July 23 (Bloomberg) -- An ex-colleague of Fabrice Tourre heaped praise on the former Goldman Sachs Group Inc. vice president, saying she was “very impressed” with his detailed knowledge of the complicated mortgage-backed investments he created and sold.
“He was a trusted member of my team that I respected,” said Gail Kreitman, a former saleswoman at the bank, in testimony yesterday in Manhattan federal court.
The compliments, however, weren’t ones Tourre was fishing for. The Securities and Exchange Commission, in its fraud suit against Tourre, alleged he conned ACA Management LLC -- through Kreitman -- into lending its name to a 2007 transaction at the center of the case, one that ended up collapsing in a $1 billion loss for investors when the housing market imploded.
Kreitman, called by the SEC to the witness stand, was a Goldman Sachs saleswoman on ACA’s account. She testified that, while frequently depending on Tourre for details of the deal, she couldn’t remember who gave her a key piece of information aimed at getting ACA involved. By evoking Tourre’s competent reputation as part of their examination of Kreitman, SEC lawyers sought to convince jurors it was he.
Last week, an SEC lawyer played a recorded telephone call in which Kreitman told a former ACA employee, Lucas Westreich, that New York-based Goldman Sachs planned to place “a hundred percent of the equity” in the transaction with the hedge fund run by billionaire John Paulson.
The SEC alleged Paulson’s fund never intended to invest in the transaction, a synthetic collateralized debt obligation known as Abacus 2007-AC1. Instead, Paulson selected assets for the deal and bet they would fail, the regulator claimed. Investors were flattened when the residential mortgage-backed securities underlying Abacus dropped in value with the decline of the housing market.
Tourre, 34, allegedly misstated the role of Paulson & Co., the regulator claimed in its lawsuit. Tourre has denied any wrongdoing.
Kreitman testified she doesn’t remember who told her Paulson was expected to take the equity stake in Abacus. She said she mostly dealt with Tourre and David Gerst, another Goldman Sachs employee, in connection with the deal.
Bridget Fitzpatrick, a lawyer on the SEC’s trial team, introduced e-mails yesterday in which Kreitman and Tourre discussed details of Abacus and of the relationship with ACA.
The SEC claims Paulson, which in 2006 and 2007 was making huge bets against the subprime mortgage market, never intended to invest in Abacus. Tourre let ACA think Paulson was a long investor so it would serve as the third-party agent to select the assets backing up the deal, according to the SEC.
The regulator claimed Tourre believed ACA’s presence on Abacus would lend credibility and attract investors.
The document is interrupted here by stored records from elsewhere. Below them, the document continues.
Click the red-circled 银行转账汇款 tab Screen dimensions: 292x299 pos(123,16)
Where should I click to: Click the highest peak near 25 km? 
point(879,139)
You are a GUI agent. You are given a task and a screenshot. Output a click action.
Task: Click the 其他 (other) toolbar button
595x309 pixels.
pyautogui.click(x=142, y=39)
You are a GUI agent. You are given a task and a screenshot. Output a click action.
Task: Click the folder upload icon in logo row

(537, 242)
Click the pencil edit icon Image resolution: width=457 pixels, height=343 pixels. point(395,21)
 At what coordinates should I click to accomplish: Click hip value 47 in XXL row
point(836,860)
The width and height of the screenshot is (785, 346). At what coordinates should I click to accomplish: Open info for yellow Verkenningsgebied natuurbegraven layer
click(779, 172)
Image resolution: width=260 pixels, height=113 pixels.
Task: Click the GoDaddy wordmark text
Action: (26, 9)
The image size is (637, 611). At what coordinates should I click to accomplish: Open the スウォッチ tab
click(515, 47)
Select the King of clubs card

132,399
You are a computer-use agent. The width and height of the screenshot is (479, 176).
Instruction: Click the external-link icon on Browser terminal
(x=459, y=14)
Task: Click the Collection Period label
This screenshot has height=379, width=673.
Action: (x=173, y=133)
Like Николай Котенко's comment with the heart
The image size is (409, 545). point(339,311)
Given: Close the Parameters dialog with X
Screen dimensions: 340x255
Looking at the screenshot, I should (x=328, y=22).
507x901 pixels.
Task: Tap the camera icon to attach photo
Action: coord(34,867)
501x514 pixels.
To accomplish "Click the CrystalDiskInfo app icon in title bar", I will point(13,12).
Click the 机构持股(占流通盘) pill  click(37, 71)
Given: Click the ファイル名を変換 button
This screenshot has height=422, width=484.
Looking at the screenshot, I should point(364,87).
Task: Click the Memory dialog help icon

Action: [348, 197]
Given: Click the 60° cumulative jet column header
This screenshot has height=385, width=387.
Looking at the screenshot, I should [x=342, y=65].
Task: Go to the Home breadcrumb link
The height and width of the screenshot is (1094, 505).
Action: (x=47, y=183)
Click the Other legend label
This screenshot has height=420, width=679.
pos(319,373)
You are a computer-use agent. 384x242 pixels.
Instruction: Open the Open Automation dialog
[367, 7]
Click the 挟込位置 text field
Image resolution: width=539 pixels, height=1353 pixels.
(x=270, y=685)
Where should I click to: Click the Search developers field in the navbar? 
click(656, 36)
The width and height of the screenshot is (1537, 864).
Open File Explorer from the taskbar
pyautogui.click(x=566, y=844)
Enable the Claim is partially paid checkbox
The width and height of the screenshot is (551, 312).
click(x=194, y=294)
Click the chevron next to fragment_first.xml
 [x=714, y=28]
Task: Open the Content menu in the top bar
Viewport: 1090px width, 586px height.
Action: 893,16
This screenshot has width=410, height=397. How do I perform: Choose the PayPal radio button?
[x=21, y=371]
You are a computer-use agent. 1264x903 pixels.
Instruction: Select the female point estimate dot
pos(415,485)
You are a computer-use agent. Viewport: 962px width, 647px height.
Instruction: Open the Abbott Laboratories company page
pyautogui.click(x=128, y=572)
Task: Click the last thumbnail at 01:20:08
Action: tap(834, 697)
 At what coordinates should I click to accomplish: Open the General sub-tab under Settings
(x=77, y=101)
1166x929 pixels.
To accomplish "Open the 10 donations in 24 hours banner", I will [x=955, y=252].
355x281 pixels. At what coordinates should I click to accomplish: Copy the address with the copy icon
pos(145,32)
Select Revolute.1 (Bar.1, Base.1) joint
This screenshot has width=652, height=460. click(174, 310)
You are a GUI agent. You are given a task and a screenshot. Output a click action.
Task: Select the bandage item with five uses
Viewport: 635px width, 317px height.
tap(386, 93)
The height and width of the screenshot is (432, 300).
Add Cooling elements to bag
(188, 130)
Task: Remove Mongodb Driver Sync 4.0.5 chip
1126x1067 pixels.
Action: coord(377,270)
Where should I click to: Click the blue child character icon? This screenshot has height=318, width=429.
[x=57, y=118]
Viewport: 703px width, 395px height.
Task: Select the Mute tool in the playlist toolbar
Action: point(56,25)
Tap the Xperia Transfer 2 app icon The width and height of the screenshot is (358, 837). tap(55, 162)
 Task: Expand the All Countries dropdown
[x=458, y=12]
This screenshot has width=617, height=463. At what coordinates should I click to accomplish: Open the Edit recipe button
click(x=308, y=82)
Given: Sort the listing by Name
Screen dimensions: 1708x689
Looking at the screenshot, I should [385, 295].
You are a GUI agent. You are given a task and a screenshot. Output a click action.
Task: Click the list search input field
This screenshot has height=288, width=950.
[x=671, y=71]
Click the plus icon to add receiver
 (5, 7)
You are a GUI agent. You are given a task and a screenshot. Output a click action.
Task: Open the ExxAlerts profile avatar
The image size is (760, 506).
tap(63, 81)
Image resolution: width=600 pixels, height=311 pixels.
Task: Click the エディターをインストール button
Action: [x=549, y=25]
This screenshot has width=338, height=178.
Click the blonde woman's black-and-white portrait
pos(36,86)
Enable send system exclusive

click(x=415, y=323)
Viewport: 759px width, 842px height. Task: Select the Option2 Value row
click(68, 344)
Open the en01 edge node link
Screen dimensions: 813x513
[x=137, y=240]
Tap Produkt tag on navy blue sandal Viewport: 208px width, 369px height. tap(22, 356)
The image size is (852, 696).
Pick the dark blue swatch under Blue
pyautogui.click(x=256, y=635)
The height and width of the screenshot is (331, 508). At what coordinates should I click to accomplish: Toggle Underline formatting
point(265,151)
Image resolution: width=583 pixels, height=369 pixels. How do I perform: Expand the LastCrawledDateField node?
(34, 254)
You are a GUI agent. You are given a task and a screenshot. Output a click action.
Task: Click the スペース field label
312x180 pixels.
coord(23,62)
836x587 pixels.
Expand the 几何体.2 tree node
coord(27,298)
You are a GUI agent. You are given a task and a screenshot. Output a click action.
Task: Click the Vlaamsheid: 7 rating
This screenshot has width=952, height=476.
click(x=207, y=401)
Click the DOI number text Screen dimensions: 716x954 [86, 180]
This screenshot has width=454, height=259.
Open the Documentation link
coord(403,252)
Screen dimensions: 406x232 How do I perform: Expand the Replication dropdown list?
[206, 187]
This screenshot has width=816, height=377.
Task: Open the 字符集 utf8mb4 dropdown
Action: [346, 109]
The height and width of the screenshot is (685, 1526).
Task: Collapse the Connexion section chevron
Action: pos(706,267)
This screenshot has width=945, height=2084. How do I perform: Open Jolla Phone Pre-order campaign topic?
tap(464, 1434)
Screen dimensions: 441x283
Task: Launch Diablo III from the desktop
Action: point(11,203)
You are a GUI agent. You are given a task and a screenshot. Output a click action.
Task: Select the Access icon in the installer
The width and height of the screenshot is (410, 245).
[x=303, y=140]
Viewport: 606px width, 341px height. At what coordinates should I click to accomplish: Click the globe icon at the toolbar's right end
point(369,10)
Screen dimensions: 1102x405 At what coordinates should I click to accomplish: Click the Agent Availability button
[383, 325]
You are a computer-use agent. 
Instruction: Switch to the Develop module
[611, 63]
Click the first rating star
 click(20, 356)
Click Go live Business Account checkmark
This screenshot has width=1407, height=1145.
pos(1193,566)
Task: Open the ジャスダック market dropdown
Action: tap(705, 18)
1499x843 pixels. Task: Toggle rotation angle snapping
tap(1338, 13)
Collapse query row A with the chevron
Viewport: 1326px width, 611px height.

ACA would never have agreed to participate if it had known the truth, according to the SEC.
After Kreitman concluded her testimony, Alan Roseman, the former president of ACA’s parent holding company, testified Paulson’s investment in Abacus was “critical” to the firm’s decision to participate.
Under cross-examination by Sean Coffey, a lawyer for Tourre, Kreitman expanded her praise of her former colleague.
“I was very impressed with his knowledge,” Kreitman testified. “I was proud to call him a member of the team. I do not remember any instance when he was not responsive and helpful.”
The SEC’s star witness, Laura Schwartz, the senior ACA executive on the transaction, is scheduled to testify as early as today. Tourre himself may take the stand later this week.
The case is SEC v. Tourre, 10-cv-03229, U.S. District Court, Southern District of New York (Manhattan).